BWT converts the original text into a similar text, which is converted such that the same character positions are consecutive or adjacent. The BWT algorithm can match a short sequence a with a long sequence a to find the position of a in a.
In the embodiment provided by the invention, the BWT-based protocol format extraction unit is: firstly, the protocol format extraction mode based on BWT is as follows: firstly, two streams x and y are randomly selected from the same class of abstract streams, on the basis of AB segment marking on the two streams, an A segment at the same position is selected, a suffix tree is constructed by taking the A segment of the y stream as a template, and the A segment of the x stream is taken as a segmentation object to be uniformly segmented with the appointed unit length.

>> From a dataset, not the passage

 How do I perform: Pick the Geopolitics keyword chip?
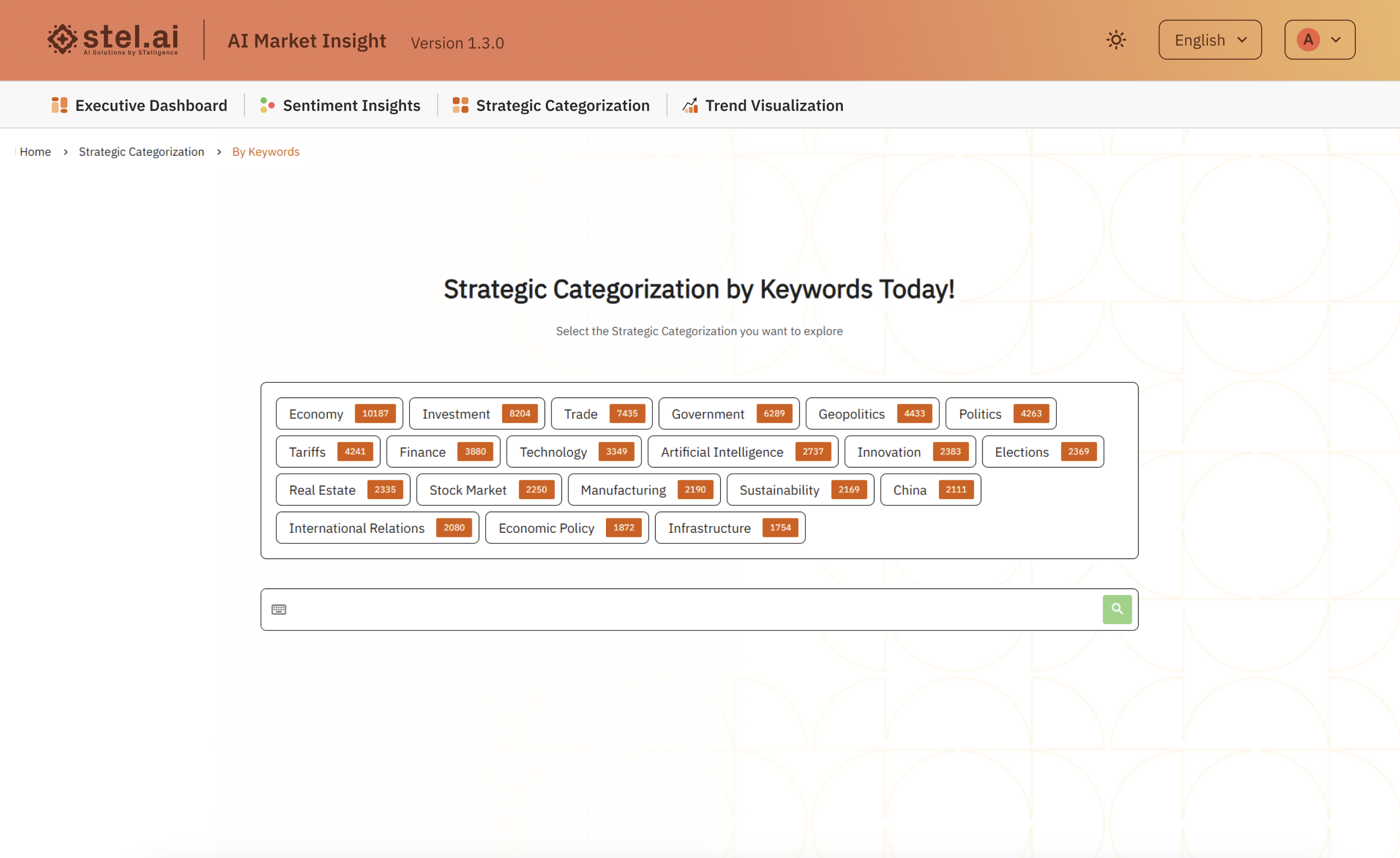click(x=851, y=414)
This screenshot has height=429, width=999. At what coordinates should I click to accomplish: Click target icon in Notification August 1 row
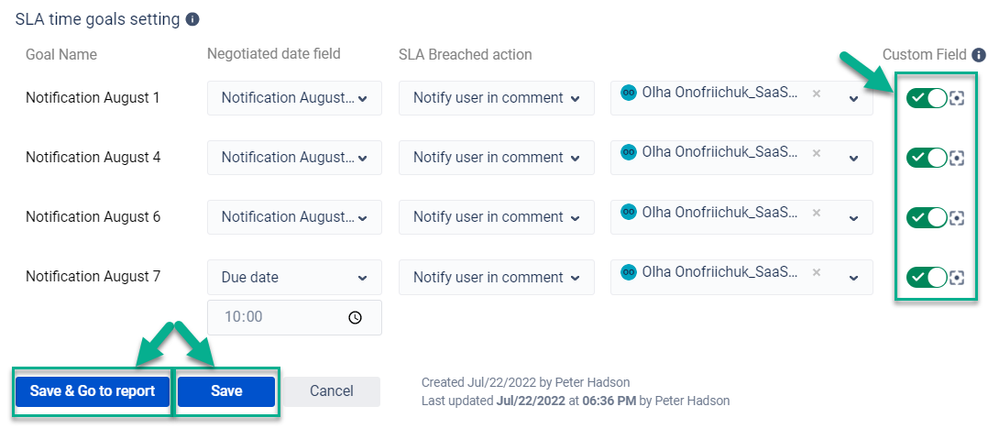click(957, 98)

(1) Uniform dividing manner
Initially, a specified unit length of 2 bytes is set, and the first a segment of the x stream is divided into uniform character strings of length 2. The position is marked for each string. And then, taking the character string at each position as a matching character string, matching in the first A section of the y stream, if the matching is achieved, indicating that the character string with the length of 2 appears in the first A section of the y stream, and keeping the character string. If the matching is not achieved, the character string with the length of 2 is not shown in the section A of the y stream, and the character string is discarded. The result is an array of strings.
(2) Length extension mode
And expanding each character string in the reserved character string array by one character to the right, merging two adjacent reserved character strings if the expanded character is positioned in the adjacent reserved character strings, refreshing the length of the character strings (namely the sum of the lengths of the adjacent character strings), and reserving the initial position of the initial character of the new character string in the section A. If the expanded character is not located in an adjacent string, the string length is refreshed (i.e., the original string length plus 1), and the initial position of the new string in the first character in section A is preserved.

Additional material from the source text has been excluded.